With the majority of new money flows in Europe going into ETFs compared to mutual funds and some of the latest advice propositions going ETF-only to keep overall costs down, the benefits of ETFs continue to be recognised by both the asset management community and a growing number of end investors.
This growth is often seen as a threat to asset managers, but now is actually the time for forward-thinking businesses to turn it into an opportunity instead. Traditional fund managers can reap the rewards from the growth of ETFs by launching versions of their top funds, effectively creating alternative distribution mechanisms for existing core strategies and flagship products.
There are fewer and fewer strategies that cannot be replicated in today's market, but creating your own ETF should not be considered as a defensive move.
With the largest generational wealth shift in history now underway, ETFs represent a game-changing opportunity, allowing asset managers to distribute products more broadly and access new investor types, particularly millennials and cost-sensitive investors. The next generation of investors don't shop like their parents did, they don't consume media like their parents did, and they won't invest like their parents did, so asset managers need to find innovative ways to attract assets from the next wave of investors or risk being dis-intermediated by faster-moving competitors.
Increasing numbers of asset managers are already cottoning on to this, launching and expanding their ETF offerings, and HANetf anticipates the acceleration of this trend as the wider ETF market continues to grow.
Even for those groups still unsure about whether to move into the ETF space, at the very least they need to have a strategy with regards to the ETF market. Burying one's head in the sand is simply not a sensible long-term plan. Indeed, over the next few years we expect asset managers both large and small to have determined how they plan to embrace the ETF market for the long-term.
However, when it comes to launching ETFs, the actual strategies implemented by firms needs to be carefully considered. While it could be tempting to chase success and launch a 'me too' ETF solution, the broad index plays - such as vanilla US equities for example - are already extremely competitive on price.
Many traditional asset managers have long held the belief that the perceived barriers to entry and high costs are prohibitive to them entering the ETF market. However, with the realisation that ETFs are not synonymous with passive strategies, many now see that the ETF wrapper is simply better 'future tech' than a mutual fund and they need that wrapper in their offering. With the entrance of HANetf that provides all the 'picks and shovels' it's leading people to see that the barriers to entry are no longer insurmountable.
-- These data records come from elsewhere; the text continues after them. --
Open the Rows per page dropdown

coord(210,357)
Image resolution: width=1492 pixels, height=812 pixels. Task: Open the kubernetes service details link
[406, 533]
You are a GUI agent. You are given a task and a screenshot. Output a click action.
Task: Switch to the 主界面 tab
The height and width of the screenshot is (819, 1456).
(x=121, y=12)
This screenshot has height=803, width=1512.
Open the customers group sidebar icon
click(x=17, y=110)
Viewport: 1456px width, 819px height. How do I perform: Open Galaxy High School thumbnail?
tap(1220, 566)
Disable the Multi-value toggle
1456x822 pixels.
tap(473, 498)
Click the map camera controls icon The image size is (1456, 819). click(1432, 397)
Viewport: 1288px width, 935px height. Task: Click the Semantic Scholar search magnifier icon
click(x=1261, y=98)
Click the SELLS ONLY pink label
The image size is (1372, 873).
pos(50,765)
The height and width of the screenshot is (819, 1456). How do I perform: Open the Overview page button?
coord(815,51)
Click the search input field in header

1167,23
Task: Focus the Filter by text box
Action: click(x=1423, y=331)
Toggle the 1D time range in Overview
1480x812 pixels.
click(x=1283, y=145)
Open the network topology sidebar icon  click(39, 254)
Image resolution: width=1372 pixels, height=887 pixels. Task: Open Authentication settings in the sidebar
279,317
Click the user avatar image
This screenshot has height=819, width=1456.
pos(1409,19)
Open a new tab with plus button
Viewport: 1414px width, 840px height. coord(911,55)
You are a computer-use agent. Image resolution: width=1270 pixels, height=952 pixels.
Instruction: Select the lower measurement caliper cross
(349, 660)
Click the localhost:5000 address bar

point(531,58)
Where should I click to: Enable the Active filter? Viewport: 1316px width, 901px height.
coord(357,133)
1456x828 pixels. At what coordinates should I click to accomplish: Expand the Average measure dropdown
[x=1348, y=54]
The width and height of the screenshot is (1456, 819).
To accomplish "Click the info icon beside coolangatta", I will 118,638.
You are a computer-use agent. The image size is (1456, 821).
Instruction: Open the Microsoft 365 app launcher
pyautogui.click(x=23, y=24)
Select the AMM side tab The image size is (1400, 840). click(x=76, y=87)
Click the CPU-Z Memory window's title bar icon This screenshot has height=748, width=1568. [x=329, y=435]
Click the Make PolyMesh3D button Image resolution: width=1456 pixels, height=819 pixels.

Rather than fighting on existing battlefields, it makes more sense for asset managers to deliver their own unique IP - whether in equities, fixed income, ESG, thematic or active strategies - in a way that is aligned with the needs and desires of tomorrow's investors. By developing their own ETF range, asset managers can effectively protect their business' and guard against the threat of competitors developing low-cost versions of popular strategies.